Originally created in 1918 as the "Oregon State High School Athletic Association", the name changed to the "Oregon School Activities Association", or OSAA, in 1947.

Currently, the OSAA sponsors seventy-four state championships in nineteen interscholastic activities including athletics, music, and forensics and is a member of the National Federation of State High School Associations.

Starting in the 2006–07 school year, the organization's four school classifications (1A, 2A, 3A, 4A) were divided into six classifications (6A, 5A, 4A, 3A, 2A, 1A). This caused some controversy as some school districts complained about the new classifications and sought legal action. OSAA voted to keep a six classification system in 2017.

Classifications and leagues
The OSAA divides schools up into classifications and leagues (or conferences).

There are six classifications, with the smallest schools in class 1A and the largest schools in class 6A.  Within each classification, there are between five and eight leagues and conferences.  Each league or conference has between four and 15 schools.
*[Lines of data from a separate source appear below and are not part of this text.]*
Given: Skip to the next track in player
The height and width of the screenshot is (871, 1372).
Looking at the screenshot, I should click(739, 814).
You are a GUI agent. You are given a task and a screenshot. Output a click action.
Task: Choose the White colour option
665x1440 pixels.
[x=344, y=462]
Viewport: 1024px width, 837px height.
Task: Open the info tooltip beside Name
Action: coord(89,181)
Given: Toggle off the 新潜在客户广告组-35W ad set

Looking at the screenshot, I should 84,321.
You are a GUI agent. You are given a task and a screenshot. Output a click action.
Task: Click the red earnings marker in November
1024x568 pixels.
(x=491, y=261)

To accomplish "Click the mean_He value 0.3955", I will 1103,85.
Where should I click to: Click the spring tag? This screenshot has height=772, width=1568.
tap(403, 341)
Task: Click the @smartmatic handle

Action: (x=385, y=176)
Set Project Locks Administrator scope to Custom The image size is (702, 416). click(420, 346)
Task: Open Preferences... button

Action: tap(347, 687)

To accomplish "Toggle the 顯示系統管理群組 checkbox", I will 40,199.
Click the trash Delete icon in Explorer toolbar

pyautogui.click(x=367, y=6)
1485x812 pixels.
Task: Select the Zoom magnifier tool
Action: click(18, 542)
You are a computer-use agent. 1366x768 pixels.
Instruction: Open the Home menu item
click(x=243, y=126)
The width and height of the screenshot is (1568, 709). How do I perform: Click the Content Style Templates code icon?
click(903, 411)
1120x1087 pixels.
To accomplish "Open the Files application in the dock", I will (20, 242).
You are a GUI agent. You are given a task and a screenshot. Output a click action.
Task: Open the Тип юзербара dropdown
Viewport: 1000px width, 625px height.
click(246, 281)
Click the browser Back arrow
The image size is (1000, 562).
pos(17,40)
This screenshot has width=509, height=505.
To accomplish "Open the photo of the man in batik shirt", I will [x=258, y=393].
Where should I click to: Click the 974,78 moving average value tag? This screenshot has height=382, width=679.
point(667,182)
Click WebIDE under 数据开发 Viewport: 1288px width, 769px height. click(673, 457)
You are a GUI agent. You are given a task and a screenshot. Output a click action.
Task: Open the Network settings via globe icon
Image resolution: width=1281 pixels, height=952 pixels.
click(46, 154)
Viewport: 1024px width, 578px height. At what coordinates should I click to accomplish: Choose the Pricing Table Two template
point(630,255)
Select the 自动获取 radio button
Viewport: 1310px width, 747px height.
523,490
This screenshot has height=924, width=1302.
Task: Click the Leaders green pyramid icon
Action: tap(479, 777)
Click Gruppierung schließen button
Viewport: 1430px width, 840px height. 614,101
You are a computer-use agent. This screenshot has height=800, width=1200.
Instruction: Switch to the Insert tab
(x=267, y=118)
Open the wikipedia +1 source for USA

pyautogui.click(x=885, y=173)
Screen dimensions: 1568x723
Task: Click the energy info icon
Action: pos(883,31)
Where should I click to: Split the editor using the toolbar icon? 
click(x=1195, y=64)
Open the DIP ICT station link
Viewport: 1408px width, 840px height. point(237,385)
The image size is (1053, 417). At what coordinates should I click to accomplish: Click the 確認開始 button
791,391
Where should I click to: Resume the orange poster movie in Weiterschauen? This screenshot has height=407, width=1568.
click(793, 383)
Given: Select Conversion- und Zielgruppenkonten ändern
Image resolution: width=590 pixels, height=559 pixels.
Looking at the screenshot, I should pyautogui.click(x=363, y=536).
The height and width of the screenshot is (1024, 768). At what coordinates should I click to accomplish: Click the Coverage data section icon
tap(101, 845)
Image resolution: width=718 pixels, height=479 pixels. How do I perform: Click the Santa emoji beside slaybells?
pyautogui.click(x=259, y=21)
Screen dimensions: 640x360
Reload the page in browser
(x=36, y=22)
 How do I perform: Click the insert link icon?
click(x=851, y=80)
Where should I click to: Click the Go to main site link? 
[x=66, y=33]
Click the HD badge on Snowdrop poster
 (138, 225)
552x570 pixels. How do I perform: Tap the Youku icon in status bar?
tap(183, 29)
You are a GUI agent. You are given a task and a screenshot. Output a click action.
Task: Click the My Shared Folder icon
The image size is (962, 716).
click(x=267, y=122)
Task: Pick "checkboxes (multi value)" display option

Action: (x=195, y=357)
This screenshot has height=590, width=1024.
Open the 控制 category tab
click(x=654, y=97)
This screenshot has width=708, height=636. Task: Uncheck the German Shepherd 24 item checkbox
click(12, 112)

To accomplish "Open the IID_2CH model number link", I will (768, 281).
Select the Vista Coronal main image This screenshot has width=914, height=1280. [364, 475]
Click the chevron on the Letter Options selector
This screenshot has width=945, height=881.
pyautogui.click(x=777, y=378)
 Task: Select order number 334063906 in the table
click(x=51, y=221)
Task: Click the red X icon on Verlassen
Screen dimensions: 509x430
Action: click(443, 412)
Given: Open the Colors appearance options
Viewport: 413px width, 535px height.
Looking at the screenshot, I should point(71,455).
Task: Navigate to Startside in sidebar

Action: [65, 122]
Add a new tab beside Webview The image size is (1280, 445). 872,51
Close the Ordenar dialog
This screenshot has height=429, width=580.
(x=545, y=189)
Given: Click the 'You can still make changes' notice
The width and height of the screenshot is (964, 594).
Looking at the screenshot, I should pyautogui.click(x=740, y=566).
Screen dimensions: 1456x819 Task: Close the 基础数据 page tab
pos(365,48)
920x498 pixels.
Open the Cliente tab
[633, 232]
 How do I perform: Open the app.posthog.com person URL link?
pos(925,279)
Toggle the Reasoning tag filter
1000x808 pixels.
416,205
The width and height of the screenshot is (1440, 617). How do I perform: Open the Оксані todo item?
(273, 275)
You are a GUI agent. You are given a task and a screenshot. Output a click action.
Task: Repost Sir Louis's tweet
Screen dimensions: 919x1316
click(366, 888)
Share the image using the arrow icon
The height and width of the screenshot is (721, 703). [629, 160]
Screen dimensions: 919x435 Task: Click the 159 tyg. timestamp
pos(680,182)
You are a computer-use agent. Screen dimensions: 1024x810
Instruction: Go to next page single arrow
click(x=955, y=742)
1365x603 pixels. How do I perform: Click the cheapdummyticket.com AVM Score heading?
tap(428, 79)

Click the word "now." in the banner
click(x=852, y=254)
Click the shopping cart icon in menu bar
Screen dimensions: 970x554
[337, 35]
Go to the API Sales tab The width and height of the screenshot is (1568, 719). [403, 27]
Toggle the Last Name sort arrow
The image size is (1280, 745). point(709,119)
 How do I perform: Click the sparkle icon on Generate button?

Prior to 2006, there were four classifications (4A, 3A, 2A, 1A), prior to 1990, there were four classifications (AAA, AA, A, B), and prior to 1970, there were either three or four classifications (depending on the sport), but they were designated as A, A-2, B, B-8 for football, A-1, A-2 and B in basketball and A, A-2, & B for baseball.

According to OSAA's classification system for 2022-26, a 1A school has fewer than 74 students, 2A between 75 and 145 students, 3A between 146 and 310 students, 4A between 311 and 607 students, 5A between 608 and 1004 students, and the largest schools, 6A, have 1005 or more students. However, some schools choose to "play up" in a larger classification than they would normally be assigned.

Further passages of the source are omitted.